O evento teve ainda apresentações feitas pelo vice-chefe de Tecnologia da Informação e Comunicação do Exército, general Antonino dos Santos Guerra, e pelo diretor de Fabricação do Exército, general Ubiratan de Salles.

No encerramento, os convidados conheceram a nova estrutura e a visão de futuro da Indústria de Material Bélico do Brasil (Imbel).

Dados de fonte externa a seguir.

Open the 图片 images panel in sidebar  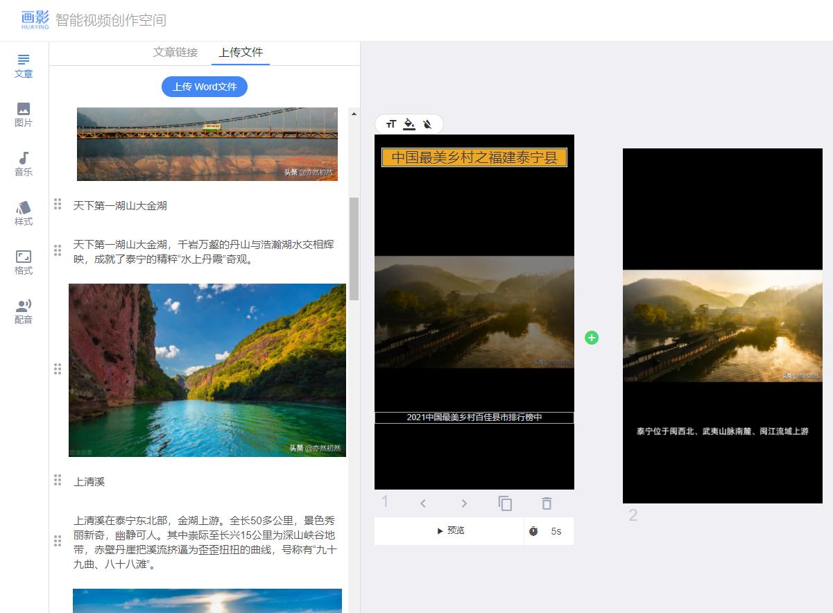[23, 113]
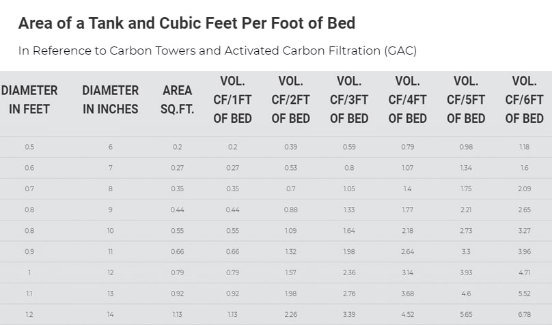
Task: Select the 'Vol. CF/5FT of Bed' header
Action: click(x=466, y=100)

O diretor-presidente da empresa, general Celso José Tiago, traçou um panorama da atual situação das cinco fábricas do grupo e afirmou que a empresa está passando por um choque de gestão com foco em inovação.

Hoje, cerca de 50% a 60% do faturamento da empresa é dependente do Exército Brasileiro, enquanto de 25% a 35% vem da Segurança Pública e de 10 a 15% de compradores privados.

A expectativa é que, no ano de 2026, essa participação seja alterada, expandindo as vendas ao setor privado e também a participação no mercado externo. “Precisamos absorver mais tecnologia e por isso estamos abertos às parcerias”, informou Tiago.

O evento contou com presença de Sami Hassuani, presidente da Associação Brasileira da Indústria de Defesa (Abimde).